Cemetery Information

Site address
The cemetery is located on a hill above Shchastya Street.
GPS coordinates
47.32335, 29.75352
Perimeter length
520 metres
Is the cemetery demolished
Type and height of existing fence
No fence
Preservation condition
Unfenced Jewish cemetery
General site condition
The cemetery is abandoned. Its old part is used for cattle grazing, and a post-WWII part of the cemetery is overgrown with bushes.
Number of existing gravestones
Around 200. There is an old plot on which mainly only gravestone bases without inscriptions are preserved, and a post-WWII plot, which is well-preserved, but severely overgrown. There is one metal cross at the cemetery without inscription (probably a Christian grave of post-WWII period).
Date of oldest tombstone
1851 (oldest found by ESJF expedition)
Date of newest tombstone
Urgency of erecting a fence
Land ownership
Preserved construction on site
Drone surveys

Historical overview

The cemetery already existed in 1851, as evident from tombstone dating. It is marked as Jewish on a Russian topographic map from 1941. It seems that most of the tombstones from the old part of the cemetery were removed from the site, probably for construction purposes. The cemetery has a post-WWII part, which was used until 1982.

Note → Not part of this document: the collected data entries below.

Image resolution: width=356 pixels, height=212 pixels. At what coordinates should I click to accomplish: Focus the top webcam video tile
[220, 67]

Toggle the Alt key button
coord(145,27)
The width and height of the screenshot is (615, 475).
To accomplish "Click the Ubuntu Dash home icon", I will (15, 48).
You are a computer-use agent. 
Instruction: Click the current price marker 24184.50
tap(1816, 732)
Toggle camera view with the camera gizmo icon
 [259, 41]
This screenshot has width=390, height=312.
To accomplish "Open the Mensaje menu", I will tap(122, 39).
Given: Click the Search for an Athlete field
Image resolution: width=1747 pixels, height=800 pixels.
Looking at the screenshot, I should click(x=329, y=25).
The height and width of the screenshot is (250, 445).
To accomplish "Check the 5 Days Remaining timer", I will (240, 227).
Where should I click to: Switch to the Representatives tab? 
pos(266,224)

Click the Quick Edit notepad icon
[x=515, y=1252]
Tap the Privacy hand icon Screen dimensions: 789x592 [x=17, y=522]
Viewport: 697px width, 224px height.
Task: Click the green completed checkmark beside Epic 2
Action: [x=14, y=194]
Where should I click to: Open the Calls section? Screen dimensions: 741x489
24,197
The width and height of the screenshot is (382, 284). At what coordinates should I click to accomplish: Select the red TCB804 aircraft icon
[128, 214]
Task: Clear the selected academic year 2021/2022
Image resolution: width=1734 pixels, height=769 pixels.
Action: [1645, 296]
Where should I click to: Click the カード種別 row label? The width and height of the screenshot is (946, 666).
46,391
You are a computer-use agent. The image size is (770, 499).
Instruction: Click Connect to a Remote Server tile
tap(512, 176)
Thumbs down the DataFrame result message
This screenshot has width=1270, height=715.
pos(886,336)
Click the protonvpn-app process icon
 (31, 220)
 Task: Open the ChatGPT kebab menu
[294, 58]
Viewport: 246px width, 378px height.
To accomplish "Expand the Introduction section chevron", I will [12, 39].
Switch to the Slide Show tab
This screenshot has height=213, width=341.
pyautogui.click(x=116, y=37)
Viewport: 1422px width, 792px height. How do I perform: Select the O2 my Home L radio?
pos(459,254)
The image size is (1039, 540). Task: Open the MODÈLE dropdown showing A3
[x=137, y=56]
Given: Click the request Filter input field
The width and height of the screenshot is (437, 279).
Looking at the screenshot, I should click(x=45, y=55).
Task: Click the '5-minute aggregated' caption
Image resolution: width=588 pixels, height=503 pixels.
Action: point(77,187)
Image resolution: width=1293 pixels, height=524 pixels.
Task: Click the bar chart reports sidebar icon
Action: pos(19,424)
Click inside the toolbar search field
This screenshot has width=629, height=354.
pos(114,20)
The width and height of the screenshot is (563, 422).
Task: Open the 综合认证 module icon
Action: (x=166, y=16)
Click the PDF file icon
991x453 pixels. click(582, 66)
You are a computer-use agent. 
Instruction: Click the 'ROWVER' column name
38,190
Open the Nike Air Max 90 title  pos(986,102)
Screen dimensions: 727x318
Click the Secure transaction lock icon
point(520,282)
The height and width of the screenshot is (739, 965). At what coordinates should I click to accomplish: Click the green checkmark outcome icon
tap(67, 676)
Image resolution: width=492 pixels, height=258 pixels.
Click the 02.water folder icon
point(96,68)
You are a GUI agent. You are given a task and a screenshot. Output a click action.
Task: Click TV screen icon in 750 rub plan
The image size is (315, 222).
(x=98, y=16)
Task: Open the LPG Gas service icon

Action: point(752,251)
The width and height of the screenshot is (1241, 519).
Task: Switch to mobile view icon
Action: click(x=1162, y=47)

The first evidence of Jewish community in Zakharivka is the oldest tombstone on the Jewish cemetery from 1851. In 1897, the Jewish population numbered 1,732 (48% of the total population). The majority of local Jews were active in agriculture. In the 1920s, a Jewish colony was founded, named Frunzovka after 1927. Around this time, there were 25 Jewish families from Rashkiv and several local families living in the area. A Jewish elementary school was opened. In 1939, the Jewish population numbered 520. On August 3, 1941, Nazi troops occupied the village. 56 Jews were murdered on October 4, 1941. Among the total of 97 people who are known to have been executed in Zakharivka during WWII, it is presumed that all were Jewish. According to the tombstone inscriptions, there was a Jewish population in Zakharivka after WWII at least until the 1980s.